Quanto la lavorazione della lana si radicò a Follina, lo indicano alcuni eleganti edifici del suo centro storico. Proprio ai piedi dell’Abbazia sorge Palazzo Barberis-Rusca, realizzato dal bresciano Francesco Fadda, che dal 1666 innovò profondamente la già fiorente produzione laniera, puntando ai mercati conquistati da inglesi e olandesi. Agli umili panni di lana, Fadda affiancò la produzione di tessuti più raffinati, che in breve batterono la concorrenza straniera. In seguito, la fabbrica divenne sede dei lanifici Tron-Stahl (una delle più importanti esperienze aziendali italiane del Settecento) per poi passare, all’inizio dell’Ottocento, alla famiglia Colles, che continuò a farsi valere sui mercati internazionali.

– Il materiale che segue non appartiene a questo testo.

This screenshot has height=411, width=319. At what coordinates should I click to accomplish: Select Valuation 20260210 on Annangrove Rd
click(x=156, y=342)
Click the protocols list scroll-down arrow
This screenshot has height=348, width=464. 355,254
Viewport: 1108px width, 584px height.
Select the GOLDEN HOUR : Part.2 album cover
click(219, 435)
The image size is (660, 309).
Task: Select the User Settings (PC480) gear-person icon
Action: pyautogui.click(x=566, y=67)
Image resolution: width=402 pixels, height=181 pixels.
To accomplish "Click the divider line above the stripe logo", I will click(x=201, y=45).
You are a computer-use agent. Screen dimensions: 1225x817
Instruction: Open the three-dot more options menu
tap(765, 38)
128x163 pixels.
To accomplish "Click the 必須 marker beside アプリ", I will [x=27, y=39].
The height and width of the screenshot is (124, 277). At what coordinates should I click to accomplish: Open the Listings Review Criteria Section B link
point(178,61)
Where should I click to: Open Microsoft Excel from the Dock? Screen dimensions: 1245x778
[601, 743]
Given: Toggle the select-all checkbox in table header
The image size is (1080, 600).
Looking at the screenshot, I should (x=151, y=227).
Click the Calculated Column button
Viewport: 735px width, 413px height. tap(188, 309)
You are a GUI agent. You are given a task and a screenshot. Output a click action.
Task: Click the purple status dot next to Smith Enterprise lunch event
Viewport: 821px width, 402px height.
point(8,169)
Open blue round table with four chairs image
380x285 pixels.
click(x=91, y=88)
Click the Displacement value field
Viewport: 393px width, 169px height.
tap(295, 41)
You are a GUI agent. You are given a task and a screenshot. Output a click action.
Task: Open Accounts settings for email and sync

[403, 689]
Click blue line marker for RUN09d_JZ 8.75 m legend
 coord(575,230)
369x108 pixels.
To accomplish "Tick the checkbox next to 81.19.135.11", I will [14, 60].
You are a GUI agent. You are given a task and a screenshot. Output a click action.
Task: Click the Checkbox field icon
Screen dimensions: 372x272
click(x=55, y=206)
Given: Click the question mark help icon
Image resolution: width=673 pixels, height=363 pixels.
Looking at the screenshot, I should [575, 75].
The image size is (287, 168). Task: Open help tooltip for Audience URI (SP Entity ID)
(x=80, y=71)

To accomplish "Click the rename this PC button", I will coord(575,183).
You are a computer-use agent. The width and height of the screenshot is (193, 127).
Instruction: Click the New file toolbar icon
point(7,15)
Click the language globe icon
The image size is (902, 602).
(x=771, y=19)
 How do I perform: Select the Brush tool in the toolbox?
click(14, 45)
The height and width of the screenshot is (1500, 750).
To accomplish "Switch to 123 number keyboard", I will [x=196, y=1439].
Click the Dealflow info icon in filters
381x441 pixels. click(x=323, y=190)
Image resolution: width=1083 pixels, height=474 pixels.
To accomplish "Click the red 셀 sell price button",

Più recente è la storia del Lanificio Andretta, che l’omonimo imprenditore di Castelfranco Veneto fece costruire nel 1820 puntando sullo sfruttamento intensivo delle risorse idriche e sulla manodopera a basso costo. Alla fine dell’Ottocento, però, le risorse idriche cominciarono a scarseggiare e la scarsa propensione all’innovazione e alla qualificazione delle maestranze, nonché la crisi commerciale e finanziaria di fine secolo, portarono rapidamente alla chiusura dei grandi lanifici della zona. Oggi l’ex lanificio Andretta è sede delle attività culturali del comune di Follina, mentre l’ex fabbrica di Fadda è un grande ed armonioso palazzo tristemente chiuso.

Tessitura

A resistere alla contrazione del mercato dell’Ottocento fu la dinamicità dei piccoli lanifici. Come quello avviato nel 1795 da Gaspare Paoletti e condotto poi da suo figlio Antonio: imprenditore illuminato che ottimizzò costi e qualità delle sue produzioni viaggiando in tutta Europa per importare conoscenze e macchinari. E che salvo la capacità produttiva della fabbrica dotandola di una locomobile a vapore per integrare le turbine quando l’acqua dei fiumi, da sempre ritenuta inesauribile, cominciò a scarseggiare.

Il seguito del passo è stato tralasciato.